### [What to do]
What is needed here is an exact transcription of the entries that follow.

Records from a dataset:
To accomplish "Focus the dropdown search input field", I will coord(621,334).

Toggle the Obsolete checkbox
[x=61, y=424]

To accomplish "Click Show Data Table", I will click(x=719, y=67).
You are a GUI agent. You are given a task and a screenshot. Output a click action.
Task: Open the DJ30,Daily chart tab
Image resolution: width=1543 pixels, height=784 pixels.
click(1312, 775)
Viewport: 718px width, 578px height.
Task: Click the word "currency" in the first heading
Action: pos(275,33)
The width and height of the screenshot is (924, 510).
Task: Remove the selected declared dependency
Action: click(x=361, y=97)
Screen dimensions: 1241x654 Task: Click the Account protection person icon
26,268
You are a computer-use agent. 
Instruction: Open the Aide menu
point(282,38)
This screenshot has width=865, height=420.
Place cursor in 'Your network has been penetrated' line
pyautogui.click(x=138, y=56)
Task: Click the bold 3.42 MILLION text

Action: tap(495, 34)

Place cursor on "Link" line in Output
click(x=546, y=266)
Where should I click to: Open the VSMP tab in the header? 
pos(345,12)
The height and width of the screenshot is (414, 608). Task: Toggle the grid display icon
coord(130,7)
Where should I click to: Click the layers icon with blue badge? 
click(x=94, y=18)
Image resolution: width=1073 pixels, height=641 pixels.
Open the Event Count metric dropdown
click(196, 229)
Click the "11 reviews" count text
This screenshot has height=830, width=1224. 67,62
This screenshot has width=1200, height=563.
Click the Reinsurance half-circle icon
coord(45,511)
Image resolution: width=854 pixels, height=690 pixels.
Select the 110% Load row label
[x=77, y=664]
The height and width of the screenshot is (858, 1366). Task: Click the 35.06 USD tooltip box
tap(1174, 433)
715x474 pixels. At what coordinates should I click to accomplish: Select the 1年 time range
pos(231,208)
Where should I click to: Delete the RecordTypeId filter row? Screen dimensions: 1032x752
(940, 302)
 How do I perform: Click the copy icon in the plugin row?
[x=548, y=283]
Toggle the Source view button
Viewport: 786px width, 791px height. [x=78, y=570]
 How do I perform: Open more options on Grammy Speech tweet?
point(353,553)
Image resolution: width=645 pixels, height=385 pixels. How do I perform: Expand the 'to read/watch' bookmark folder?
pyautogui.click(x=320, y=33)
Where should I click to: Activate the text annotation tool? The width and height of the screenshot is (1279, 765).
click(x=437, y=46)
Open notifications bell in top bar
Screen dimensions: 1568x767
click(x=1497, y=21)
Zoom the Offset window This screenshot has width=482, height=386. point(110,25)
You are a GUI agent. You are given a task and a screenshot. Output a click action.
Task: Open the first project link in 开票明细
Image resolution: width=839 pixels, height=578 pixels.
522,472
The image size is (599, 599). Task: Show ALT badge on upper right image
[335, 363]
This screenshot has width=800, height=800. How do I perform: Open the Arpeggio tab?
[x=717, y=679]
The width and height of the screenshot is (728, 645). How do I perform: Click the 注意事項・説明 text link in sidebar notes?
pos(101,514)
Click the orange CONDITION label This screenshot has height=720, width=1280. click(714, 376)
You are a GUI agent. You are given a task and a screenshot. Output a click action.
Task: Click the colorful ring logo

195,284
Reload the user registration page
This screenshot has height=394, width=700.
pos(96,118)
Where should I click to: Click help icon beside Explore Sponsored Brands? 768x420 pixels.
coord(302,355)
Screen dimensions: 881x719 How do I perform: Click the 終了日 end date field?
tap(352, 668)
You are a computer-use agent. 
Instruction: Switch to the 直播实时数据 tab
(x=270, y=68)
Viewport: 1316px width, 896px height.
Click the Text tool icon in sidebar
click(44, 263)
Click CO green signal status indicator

### [Answer to this task]
To accomplish "Focus the dropdown search input field", I will coord(621,334).

Toggle the Obsolete checkbox
[x=61, y=424]

To accomplish "Click Show Data Table", I will click(x=719, y=67).
You are a GUI agent. You are given a task and a screenshot. Output a click action.
Task: Open the DJ30,Daily chart tab
Image resolution: width=1543 pixels, height=784 pixels.
click(1312, 775)
Viewport: 718px width, 578px height.
Task: Click the word "currency" in the first heading
Action: pos(275,33)
The width and height of the screenshot is (924, 510).
Task: Remove the selected declared dependency
Action: click(x=361, y=97)
Screen dimensions: 1241x654 Task: Click the Account protection person icon
26,268
You are a computer-use agent. 
Instruction: Open the Aide menu
point(282,38)
This screenshot has width=865, height=420.
Place cursor in 'Your network has been penetrated' line
pyautogui.click(x=138, y=56)
Task: Click the bold 3.42 MILLION text

Action: tap(495, 34)

Place cursor on "Link" line in Output
click(x=546, y=266)
Where should I click to: Open the VSMP tab in the header? 
pos(345,12)
The height and width of the screenshot is (414, 608). Task: Toggle the grid display icon
coord(130,7)
Where should I click to: Click the layers icon with blue badge? 
click(x=94, y=18)
Image resolution: width=1073 pixels, height=641 pixels.
Open the Event Count metric dropdown
click(196, 229)
Click the "11 reviews" count text
This screenshot has height=830, width=1224. 67,62
This screenshot has width=1200, height=563.
Click the Reinsurance half-circle icon
coord(45,511)
Image resolution: width=854 pixels, height=690 pixels.
Select the 110% Load row label
[x=77, y=664]
The height and width of the screenshot is (858, 1366). Task: Click the 35.06 USD tooltip box
tap(1174, 433)
715x474 pixels. At what coordinates should I click to accomplish: Select the 1年 time range
pos(231,208)
Where should I click to: Delete the RecordTypeId filter row? Screen dimensions: 1032x752
(940, 302)
 How do I perform: Click the copy icon in the plugin row?
[x=548, y=283]
Toggle the Source view button
Viewport: 786px width, 791px height. [x=78, y=570]
 How do I perform: Open more options on Grammy Speech tweet?
point(353,553)
Image resolution: width=645 pixels, height=385 pixels. How do I perform: Expand the 'to read/watch' bookmark folder?
pyautogui.click(x=320, y=33)
Where should I click to: Activate the text annotation tool? The width and height of the screenshot is (1279, 765).
click(x=437, y=46)
Open notifications bell in top bar
Screen dimensions: 1568x767
click(x=1497, y=21)
Zoom the Offset window This screenshot has width=482, height=386. point(110,25)
You are a GUI agent. You are given a task and a screenshot. Output a click action.
Task: Open the first project link in 开票明细
Image resolution: width=839 pixels, height=578 pixels.
522,472
The image size is (599, 599). Task: Show ALT badge on upper right image
[335, 363]
This screenshot has width=800, height=800. How do I perform: Open the Arpeggio tab?
[x=717, y=679]
The width and height of the screenshot is (728, 645). How do I perform: Click the 注意事項・説明 text link in sidebar notes?
pos(101,514)
Click the orange CONDITION label This screenshot has height=720, width=1280. click(714, 376)
You are a GUI agent. You are given a task and a screenshot. Output a click action.
Task: Click the colorful ring logo

195,284
Reload the user registration page
This screenshot has height=394, width=700.
pos(96,118)
Where should I click to: Click help icon beside Explore Sponsored Brands? 768x420 pixels.
coord(302,355)
Screen dimensions: 881x719 How do I perform: Click the 終了日 end date field?
tap(352, 668)
You are a computer-use agent. 
Instruction: Switch to the 直播实时数据 tab
(x=270, y=68)
Viewport: 1316px width, 896px height.
Click the Text tool icon in sidebar
click(44, 263)
Click CO green signal status indicator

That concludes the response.